Ian,
I have no experience of plastic chairs on wooden sleepers outdoors - the layouts I have worked on had whitemetal chairs pinned on traditional coarse scale sleepers themselves pinned to battens, copperclad soldered, and Peco. Indoors, they’re fine, afaik. I hope.
if I were going outdoors now I would use Peco, as its long term reliability is established. All you have to do is clean it.
The pins needed re-inserting with tedious regularity, and after a time the copper dissolved, evaporated or oxidised, possibly all three, as what was left would not hold the rails to gauge, and can’t be soldered to, not matter how much flux you use. To be fair, the copperclad pointwork gave good service for twenty years, and was within a couple of hundred metres of the sea, but was recently replaced with Peco.
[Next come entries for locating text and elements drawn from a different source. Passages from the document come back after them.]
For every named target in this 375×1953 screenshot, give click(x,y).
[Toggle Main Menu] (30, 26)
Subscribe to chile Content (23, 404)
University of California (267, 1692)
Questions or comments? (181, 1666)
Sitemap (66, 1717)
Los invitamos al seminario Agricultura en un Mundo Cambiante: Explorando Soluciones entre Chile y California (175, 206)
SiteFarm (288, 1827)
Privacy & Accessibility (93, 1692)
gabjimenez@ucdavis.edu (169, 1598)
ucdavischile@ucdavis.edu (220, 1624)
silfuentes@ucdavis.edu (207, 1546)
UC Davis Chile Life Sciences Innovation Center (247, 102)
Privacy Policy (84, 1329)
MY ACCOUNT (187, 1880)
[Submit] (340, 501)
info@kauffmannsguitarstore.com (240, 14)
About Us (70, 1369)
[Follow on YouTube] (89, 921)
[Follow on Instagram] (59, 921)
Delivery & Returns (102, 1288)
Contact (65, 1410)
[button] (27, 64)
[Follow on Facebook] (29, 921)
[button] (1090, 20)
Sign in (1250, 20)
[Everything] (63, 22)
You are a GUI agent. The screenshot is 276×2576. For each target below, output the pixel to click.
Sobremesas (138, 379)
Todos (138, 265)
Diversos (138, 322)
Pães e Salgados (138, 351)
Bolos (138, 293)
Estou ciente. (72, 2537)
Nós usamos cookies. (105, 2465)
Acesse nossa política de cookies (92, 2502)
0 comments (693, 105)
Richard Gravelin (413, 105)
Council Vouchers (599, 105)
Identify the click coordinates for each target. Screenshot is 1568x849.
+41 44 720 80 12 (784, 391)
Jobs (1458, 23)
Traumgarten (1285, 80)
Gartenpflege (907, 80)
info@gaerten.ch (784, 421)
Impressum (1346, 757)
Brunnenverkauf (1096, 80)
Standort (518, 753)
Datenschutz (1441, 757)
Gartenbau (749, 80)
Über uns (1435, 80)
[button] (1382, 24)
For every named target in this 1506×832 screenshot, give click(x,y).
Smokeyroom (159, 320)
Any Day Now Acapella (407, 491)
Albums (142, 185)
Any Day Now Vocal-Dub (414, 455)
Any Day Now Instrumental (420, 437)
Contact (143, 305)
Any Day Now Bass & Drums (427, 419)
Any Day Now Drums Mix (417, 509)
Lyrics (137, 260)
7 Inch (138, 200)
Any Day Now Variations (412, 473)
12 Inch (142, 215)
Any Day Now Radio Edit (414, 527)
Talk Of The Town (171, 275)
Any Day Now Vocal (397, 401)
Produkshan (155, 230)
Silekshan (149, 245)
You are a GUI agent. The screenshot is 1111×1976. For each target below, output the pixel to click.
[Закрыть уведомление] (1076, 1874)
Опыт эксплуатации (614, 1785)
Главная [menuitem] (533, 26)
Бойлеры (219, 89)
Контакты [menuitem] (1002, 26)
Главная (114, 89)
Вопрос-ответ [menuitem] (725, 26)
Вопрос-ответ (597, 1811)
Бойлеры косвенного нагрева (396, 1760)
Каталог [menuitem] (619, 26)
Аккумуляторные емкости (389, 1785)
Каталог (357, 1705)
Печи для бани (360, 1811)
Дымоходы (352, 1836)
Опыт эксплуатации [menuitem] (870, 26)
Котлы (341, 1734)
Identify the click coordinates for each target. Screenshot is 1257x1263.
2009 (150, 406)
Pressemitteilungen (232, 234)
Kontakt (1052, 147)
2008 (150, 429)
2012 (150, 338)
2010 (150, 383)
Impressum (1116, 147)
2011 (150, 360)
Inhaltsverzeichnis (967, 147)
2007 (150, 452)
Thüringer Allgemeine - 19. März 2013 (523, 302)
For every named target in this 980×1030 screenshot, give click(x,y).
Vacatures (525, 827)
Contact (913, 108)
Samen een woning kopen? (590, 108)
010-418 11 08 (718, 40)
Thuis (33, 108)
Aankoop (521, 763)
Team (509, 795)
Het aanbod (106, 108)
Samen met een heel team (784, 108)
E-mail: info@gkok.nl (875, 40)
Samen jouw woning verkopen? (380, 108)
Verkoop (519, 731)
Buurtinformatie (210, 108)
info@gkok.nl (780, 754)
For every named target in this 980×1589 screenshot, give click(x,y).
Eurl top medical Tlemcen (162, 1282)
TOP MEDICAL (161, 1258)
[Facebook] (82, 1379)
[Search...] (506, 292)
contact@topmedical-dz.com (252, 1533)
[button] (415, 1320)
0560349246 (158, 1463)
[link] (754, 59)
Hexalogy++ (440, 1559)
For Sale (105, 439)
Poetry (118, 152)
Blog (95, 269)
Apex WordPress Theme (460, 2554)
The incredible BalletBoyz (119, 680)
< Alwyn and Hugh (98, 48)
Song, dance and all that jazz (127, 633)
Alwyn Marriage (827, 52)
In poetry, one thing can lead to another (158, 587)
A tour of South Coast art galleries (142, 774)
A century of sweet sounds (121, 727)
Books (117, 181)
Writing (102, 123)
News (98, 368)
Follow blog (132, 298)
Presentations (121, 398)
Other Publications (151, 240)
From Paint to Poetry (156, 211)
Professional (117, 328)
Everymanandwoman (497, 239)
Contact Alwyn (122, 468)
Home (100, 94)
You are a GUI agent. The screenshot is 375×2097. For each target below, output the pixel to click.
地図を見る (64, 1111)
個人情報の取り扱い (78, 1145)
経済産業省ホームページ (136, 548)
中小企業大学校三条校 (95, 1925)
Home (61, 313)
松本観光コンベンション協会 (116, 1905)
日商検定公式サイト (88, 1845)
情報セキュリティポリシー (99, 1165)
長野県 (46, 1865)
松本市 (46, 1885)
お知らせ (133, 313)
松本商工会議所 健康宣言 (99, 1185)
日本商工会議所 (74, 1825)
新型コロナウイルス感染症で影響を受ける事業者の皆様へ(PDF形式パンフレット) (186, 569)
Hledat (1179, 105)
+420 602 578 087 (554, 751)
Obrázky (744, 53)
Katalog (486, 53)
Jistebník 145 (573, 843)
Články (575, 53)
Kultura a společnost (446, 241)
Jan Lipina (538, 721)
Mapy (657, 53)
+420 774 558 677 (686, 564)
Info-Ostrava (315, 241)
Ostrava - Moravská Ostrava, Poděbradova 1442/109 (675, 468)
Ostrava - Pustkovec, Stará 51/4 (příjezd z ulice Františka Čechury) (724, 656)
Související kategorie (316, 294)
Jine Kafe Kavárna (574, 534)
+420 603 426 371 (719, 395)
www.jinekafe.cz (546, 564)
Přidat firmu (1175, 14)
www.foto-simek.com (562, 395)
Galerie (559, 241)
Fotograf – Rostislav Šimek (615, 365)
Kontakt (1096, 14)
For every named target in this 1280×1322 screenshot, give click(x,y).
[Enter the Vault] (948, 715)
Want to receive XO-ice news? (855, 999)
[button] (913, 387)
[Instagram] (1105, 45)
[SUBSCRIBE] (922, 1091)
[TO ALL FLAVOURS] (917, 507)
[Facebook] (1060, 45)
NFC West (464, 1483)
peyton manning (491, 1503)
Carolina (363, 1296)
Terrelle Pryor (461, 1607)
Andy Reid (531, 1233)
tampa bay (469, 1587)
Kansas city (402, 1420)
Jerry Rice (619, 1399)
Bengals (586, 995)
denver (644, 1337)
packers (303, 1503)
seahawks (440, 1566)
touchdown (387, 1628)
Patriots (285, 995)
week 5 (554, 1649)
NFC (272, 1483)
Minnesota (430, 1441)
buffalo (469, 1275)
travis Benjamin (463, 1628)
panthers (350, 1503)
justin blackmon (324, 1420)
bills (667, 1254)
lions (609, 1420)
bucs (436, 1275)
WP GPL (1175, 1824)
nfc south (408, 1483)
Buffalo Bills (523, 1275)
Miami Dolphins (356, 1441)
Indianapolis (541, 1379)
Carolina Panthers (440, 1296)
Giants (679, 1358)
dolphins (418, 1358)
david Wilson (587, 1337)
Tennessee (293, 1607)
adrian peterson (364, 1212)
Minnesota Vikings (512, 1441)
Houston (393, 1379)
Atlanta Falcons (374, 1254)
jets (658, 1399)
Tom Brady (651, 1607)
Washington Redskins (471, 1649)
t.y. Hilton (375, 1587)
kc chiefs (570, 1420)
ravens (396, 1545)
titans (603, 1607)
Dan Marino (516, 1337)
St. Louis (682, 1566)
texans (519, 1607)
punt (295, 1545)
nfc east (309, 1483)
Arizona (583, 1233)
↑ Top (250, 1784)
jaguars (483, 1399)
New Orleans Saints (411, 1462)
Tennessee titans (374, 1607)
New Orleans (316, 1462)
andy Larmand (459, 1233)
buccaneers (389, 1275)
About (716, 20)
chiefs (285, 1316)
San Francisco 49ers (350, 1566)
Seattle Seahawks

I’d be concerned about the UV stability of the plastic used for the chairs, the general stability of the wooden longitudinals, and the expected lifetime of the glued joint between them. I guess the loads are not high if the rails are straight and they can move lengthways in the chairs as they expand & contract relative to the timber and the steel. That suggests that maybe greasing the rail with something like silicone when building it might help. Don’t get the silicone on the models!
I guess some mechanically fixed cast brass chairs, interspersed amongst the plastic ones might be a reliable solution?